## Data for processing
"""

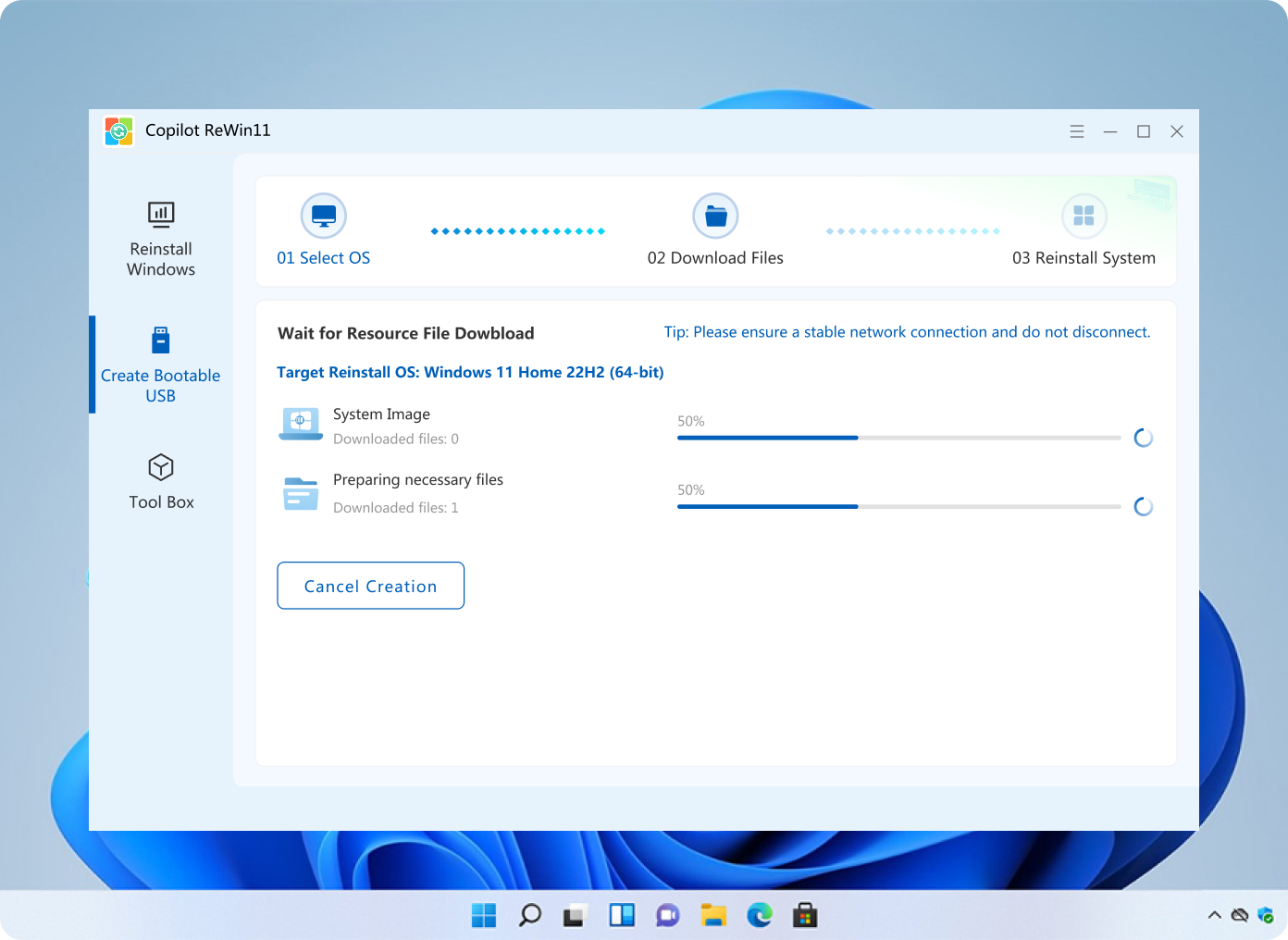The height and width of the screenshot is (940, 1288).
Task: Open Reinstall Windows from the sidebar
Action: coord(161,240)
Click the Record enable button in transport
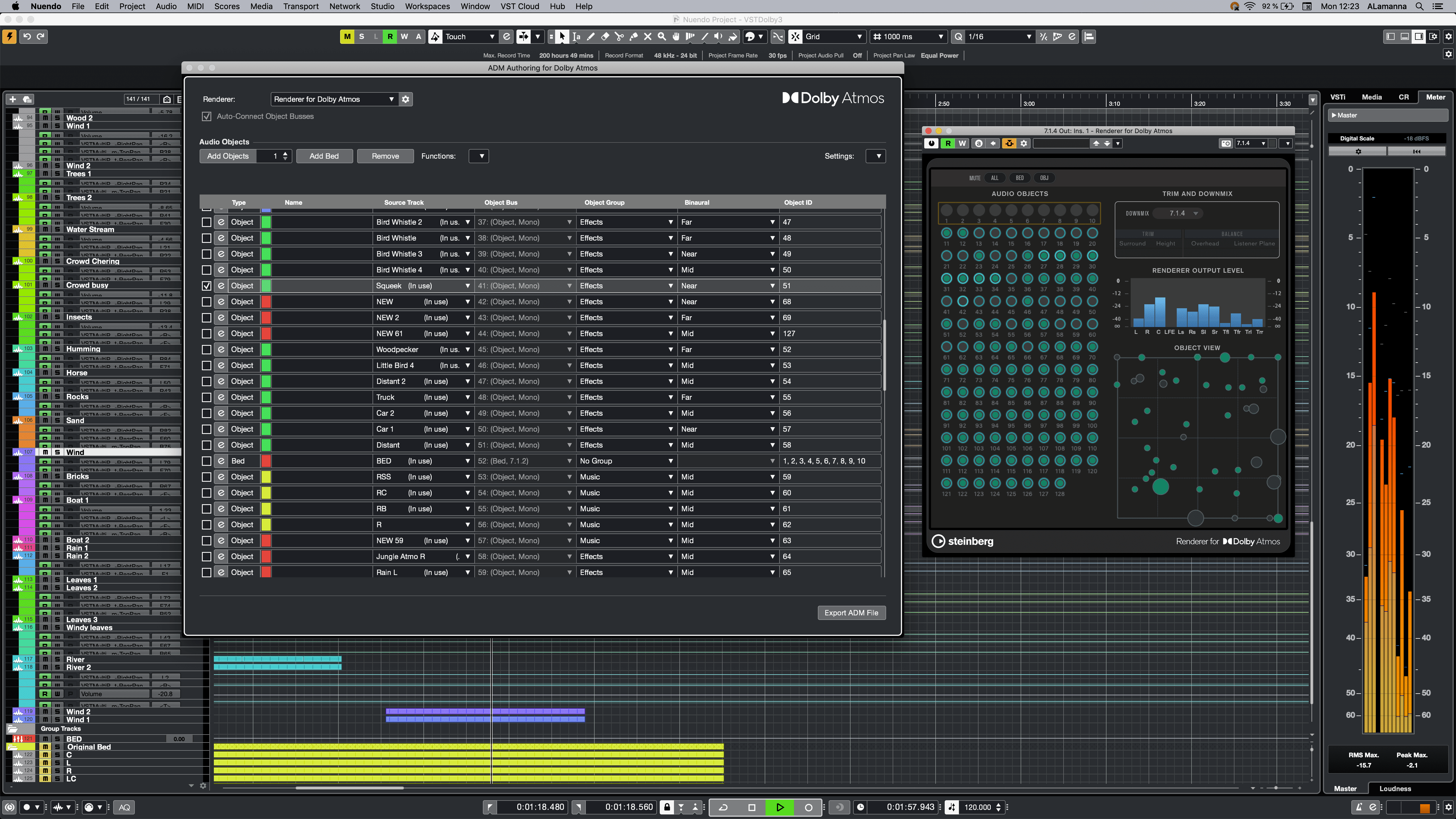 [808, 807]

"""

## Stated task
List each line from the entries above that contains the string "enable", copying every such line in full. Treat uppercase and lowercase as different.

## Written response
Click the Record enable button in transport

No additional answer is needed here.